At first  Rosie dared chase only a few yards before she’d turn around and dutifully come back to me.  Not because I was calling her but because she didn’t feel she was allowed to be doing what she was doing.  She would watch me very carefully to see if she was in trouble.  She was not.  I would never yell at a dog for coming back to me even if I had been calling, but of course the only way she would know that would be through trust and trust takes time to build.

But the other day I was chasing the neighbor’s cattle off my property and Rosie really pushed the boundaries.  The bovines were down valley, meaning that I had to chase them up the side of the mesa to get them back to the allotment where they belong.  Very good exercise for me, chasing cows – much better than fixing my fence.

At any rate, I was puffing myself halfway up the mesa (did I mention that the mesa sides are super steep?) when a small brown streak blurred past me.  Aha!  I thought.  Rosie is going to round up the stragglers.  Sometimes I amaze myself with my imagination.

Not only had Rosie flushed a rabbit, she’d flushed one that was dumb enough (or maybe smart enough) to run towards other rabbits.  Next thing I know a bunny-sized streak flashed down the mesa side, another across the mesa side, and two in the other directions.  Rosie was nowhere to be seen.

After I had watched the last cow hump her way over the rim rock and onto the mesa, I started back, calling Rosie as I went.  She’s the exact color of dried grass and her red collar is as good as invisible in the vastness a small dog could disappear into.  Cupping my hands behind my ears made it possible to hear her panting, but I couldn’t see her anywhere.  She was moving fast but not in my direction.

I called some more.  I whistled – not sure why, since I’ve never whistled for her before.  I kept moving towards the barn, stopping to listen, calling, being ignored.

And finally I realized how stupid this was.  I had wanted Rosie to feel confident enough to do things on her own and now that she was doing something on her own I was trying to control her.  Of course I didn’t want her to get lost, maybe to be eaten by coyotes, or shot by some trigger-happy yokel.  But I knew she hadn’t gone far.  I knew it wasn’t about her getting lost; it was about her running away.

Would Rosie suddenly realize she really was free?

I have wanted Rosie to trust me, but didn’t I also need to trust Rosie?

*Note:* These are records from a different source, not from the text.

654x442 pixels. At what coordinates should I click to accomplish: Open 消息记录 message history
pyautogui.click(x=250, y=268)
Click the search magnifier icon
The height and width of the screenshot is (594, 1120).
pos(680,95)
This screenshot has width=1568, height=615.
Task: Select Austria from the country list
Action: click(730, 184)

I went back to my barn chores, trying to not constantly look up to see if Rosie was coming.  When I was done, I resisted the urge to hike back up the mesa side, to call some more.  I had to believe that the relationship we had established was true, and for it to be true there has to be trust in both directions.

I had to trust that if Rosie was now confident enough to step away from me, she was also confident enough in me to come back.

And she was.

Having lost her rabbit, she had come back home.  Home, where I found her sound asleep on her bed by the wood stove.  She cracked open her eyes, thumped her tail once, and went back to sleep.  Perfectly at home.

The honeymoon’s over and thank goodness for that.  Let the real relationship begin.